The last time I made two buy tranches in any one month was back in February of this year. I guess seeing the market continue on its volatile trajectory prompted me to make additional buys before June officially expires. On another note, my broker Sharebuilder, formerly ING, formerly CapitalOne Investing, has been acquired by E-Trade and before the assets are moved over later this year it was announced that all dividend reinvestment will be suspended along with ShareBuilder Investment Plans in July.

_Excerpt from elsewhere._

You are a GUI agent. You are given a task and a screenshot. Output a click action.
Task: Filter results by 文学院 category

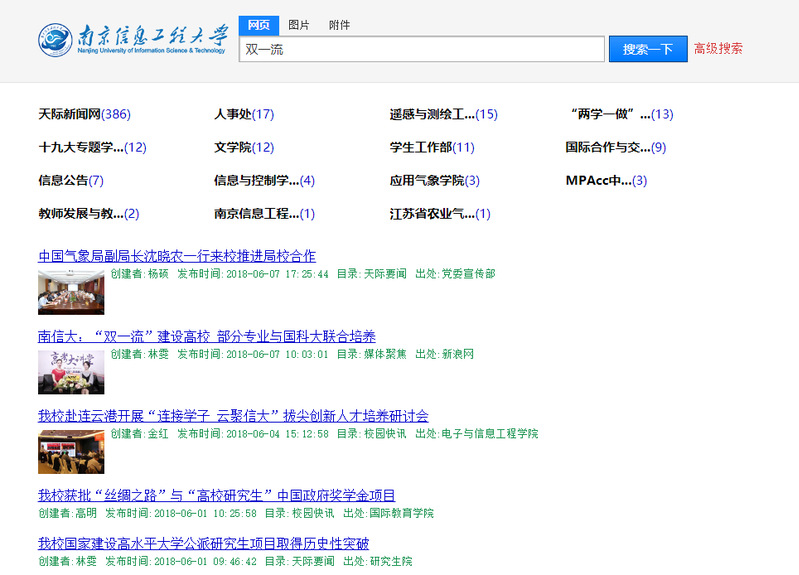coord(244,147)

Starting next month my portfolio, for the first time, will be generating actual cash instead of automatic dividend reinvestment. I can live with that for a month or two till the transition is made but it will definitely have some impact on my compounding returns. Oh well, not the worst thing in the world. One thing that I am not happy about is losing my ShareBuilder Investment Plan commission rate of $2 a trade. This was a legacy commission rate given to all Costco/Sharebuilder members and was a great way to nibble on positions at minimal cost. The plan going forward will be to maintain status quo and be transitioned to E-Trade. Whether or not I will remain with them remains to be seen. Of course, any broker suggestions would be welcome in the comments section. With that being said, let’s take a look at my second round of June buys:
I have added to my taxable account 9 shares at $53.62 for a total investment of $482.58 in Cardinal Health, Inc. (CAH). With this recent purchase, my taxable account holdings in CAH now totals 51.7437 shares with a market value of $2,760.01.
I have added to my taxable account 5 shares at $99.89 for a total investment of $499.45 in Kimberly-Clark Corporation (KMB). With this recent purchase, my taxable account holdings in KMB now totals 57.2068 shares with a market value of $5,942.64. I also hold 7.5504 shares with a market value of $784.34 in my ROTH account.